Las voces que resonaban dentro de su cabeza se habían convertido en un rugido, un diluvio que amenazaba con ahogarla. Mangas Verdes sintió que se le doblaban las rodillas. Por mucho que se esforzara..., no conseguía encontrar la clave para... curarse a sí misma...

Sería mejor que hiciese algo antes de que se desmayara.

Se imaginó su ruta y hasta dónde habían viajado, y dejó escapar un gemido de asombro cuando vio la distancia recorrida. Habían atravesado una parte sustancial de los Dominios, pues si miraba hacia la lejanía podía ver los confines en los que se terminaban los mundos. Todo estaba allí. Todo el conocimiento que se pudiera desear estaba en aquel lugar, pero tiraba de ella e intentaba arrancarle la mente del cráneo...

Oh, sí, tenían que viajar por el éter. ¿Cómo podía haberlo olvidado? Debía... de estar... mareada...

Haciendo esfuerzos desesperados para permanecer en pie y despierta, Mangas Verdes extendió los brazos y la mente y reunió a sus amigos alrededor de sus faldas, y —en un simple latido de tiempo— los llevó hasta un lugar oculto en las profundidades de su corazón.

—Vamos... a... casa.

_____ 19 _____

Unos susurros despertaron a Mangas Verdes.

Abrió un ojo y se encontró contemplando un pálido sol invernal sobre el que se desplegaba una capa de nubes y que derramaba su débil claridad a través de las ramas desnudas de los árboles. Un cuervo graznó muy cerca de ella y remontó el vuelo desde la punta de un gran abeto, dejándolo sumido en un lento balanceo, para posarse en las ramas de un viejo roble y contemplar a Mangas Verdes con la cabeza inclinada hacia un lado, como si estuviera imitando su postura.

Pero ¿de dónde procedían aquellos susurros? ¿Quién estaba cotilleando, o contando historias? ¿Por qué le resultaba tan familiar...?

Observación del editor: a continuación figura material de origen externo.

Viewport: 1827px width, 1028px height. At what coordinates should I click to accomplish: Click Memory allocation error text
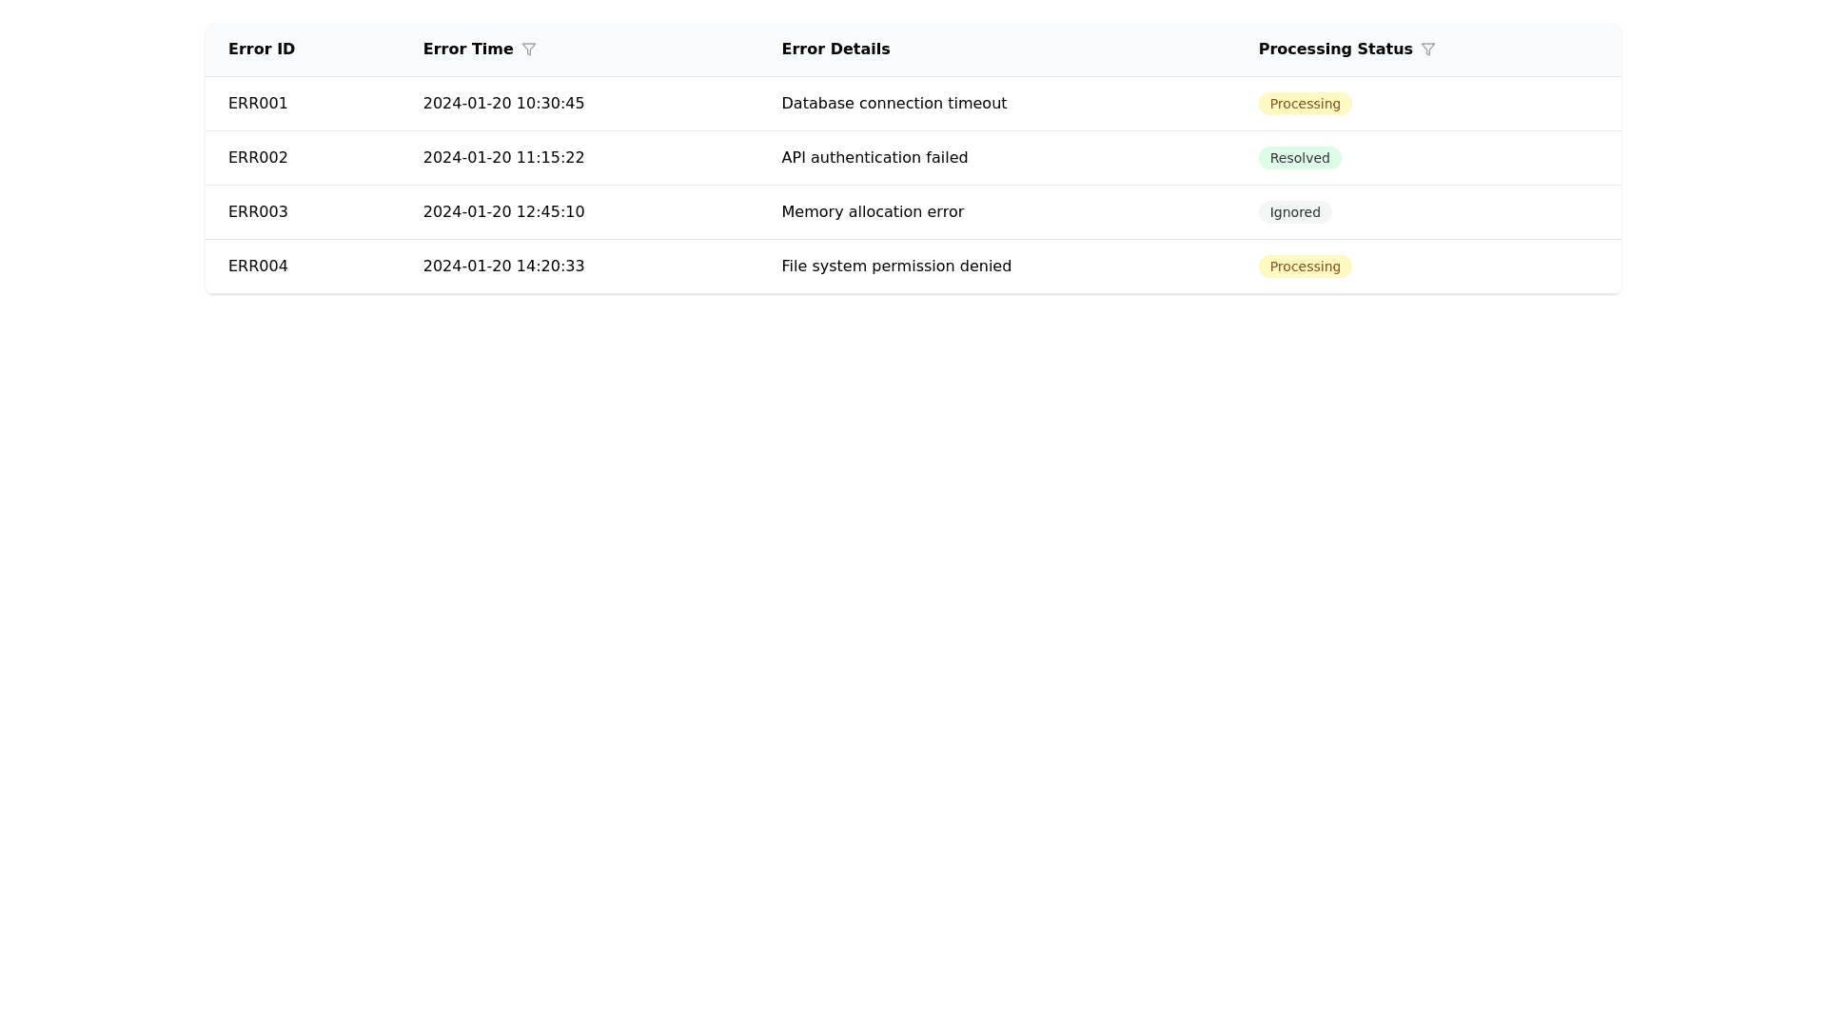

La druida se irguió de repente. Helki se incorporó tambaleándose e intentó conseguir que cuatro temblorosas patas rojizas sostuvieran su peso. Lirio yacía en el suelo, enroscada sobre sí misma como un bebé, con la capa subida hasta el mentón y los labios fruncidos en un mohín durante el sueño. Rakel tenía un aspecto fresco y descansado y su rostro estaba rosado, y ya no parecía un muerto que camina. Hammen, su hijo, estaba pegado a su estómago con el pulgar metido en la boca. Amma y el callado y dulce Kwam dormían en el suelo cerca de ellos. Stiggur, vestido como Gaviota, murmuró y alargó la mano hacia una manta que no estaba allí. Y Gaviota, su hermano, estaba inmóvil en el suelo, con los brazos y las piernas estirados en todas direcciones como si hubiera caído de un árbol.